# Kurze Aufgabe a
Ändere in den Datensätzen die Zeilen ab der Zeile mit „Task: Click Alexander Romanov's name“ bis einschließlich der Zeile mit „I will pos(83,392).“, indem du „Abbrechen“ durch „Schließen“ ersetzt. Gib nur diese Zeilen aus, ansonsten unverändert.

# Vorliegender Text
+===+

„Unüberlegte Barmherzigkeit“: Die Kirchen und die abgewiesenen Asylbewerber

Asyl
Lausanne

Bei negativen Asylentscheiden sollten Kirchenleute nicht bloss zu Ungehorsam aufrufen. Gemäss der Lausanner Rechtsprofessorin und liberalen Ex-Nationalrätin Suzette Sandoz sollten die Geistlichen„zuerst an das Prinzip der Loyalität gegenüber Behörden und Gesetzen in einem demokratischen Land erinnern und Bürger und Behörden erst dann zu zivilem Ungehorsam anhalten, wenn sich dies mit einem grundlegenden göttlichen Gebot rechtfertigen lässt“.

Verwirrung und Unordnung

In der NZZ am Sonntag vom 19. Juni schreibt Sandoz, die Geistlichen müssten zur Begründung für zivilen Ungehorsam aufzeigen können, „dass das angewandte Gesetz oder der gefällte Entscheid ein heiliges Gebot missachtet. Tun sie das nicht, dann sieht es so aus, als legitimierten sie jeglichen Ungehorsam im Namen eines angeblichen Ideals. Sie setzen ein falsches Zeichen und leisten der Unordnung, dem Egoismus, der Unsicherheit und Verwirrung Vorschub, ohne dass deswegen die Zahl der Gläubigen steigen würde.“

Ethisches Gesetz – unethische Entscheide?

+===+

# Kurze Aufgabe b
Gib aus dem Text über die Kirchen und die abgewiesenen Asylbewerber den Abschnitt wortgetreu aus, der bei den Worten „Verwirrung und Unordnung“ beginnt und nach „Gesetz – unethische Entscheide?“ endet.

# Daten der Übung
+===+

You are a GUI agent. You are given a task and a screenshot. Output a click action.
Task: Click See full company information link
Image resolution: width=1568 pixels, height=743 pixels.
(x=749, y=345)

+===+

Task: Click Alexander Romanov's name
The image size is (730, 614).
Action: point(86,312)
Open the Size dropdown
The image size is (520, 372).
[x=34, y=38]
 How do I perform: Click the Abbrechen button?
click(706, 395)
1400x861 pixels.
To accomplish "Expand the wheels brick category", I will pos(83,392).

+===+

# Vollständige Antwort a
Task: Click Alexander Romanov's name
The image size is (730, 614).
Action: point(86,312)
Open the Size dropdown
The image size is (520, 372).
[x=34, y=38]
 How do I perform: Click the Schließen button?
click(706, 395)
1400x861 pixels.
To accomplish "Expand the wheels brick category", I will pos(83,392).

# Vollständige Antwort b
Verwirrung und Unordnung

In der NZZ am Sonntag vom 19. Juni schreibt Sandoz, die Geistlichen müssten zur Begründung für zivilen Ungehorsam aufzeigen können, „dass das angewandte Gesetz oder der gefällte Entscheid ein heiliges Gebot missachtet. Tun sie das nicht, dann sieht es so aus, als legitimierten sie jeglichen Ungehorsam im Namen eines angeblichen Ideals. Sie setzen ein falsches Zeichen und leisten der Unordnung, dem Egoismus, der Unsicherheit und Verwirrung Vorschub, ohne dass deswegen die Zahl der Gläubigen steigen würde.“

Ethisches Gesetz – unethische Entscheide?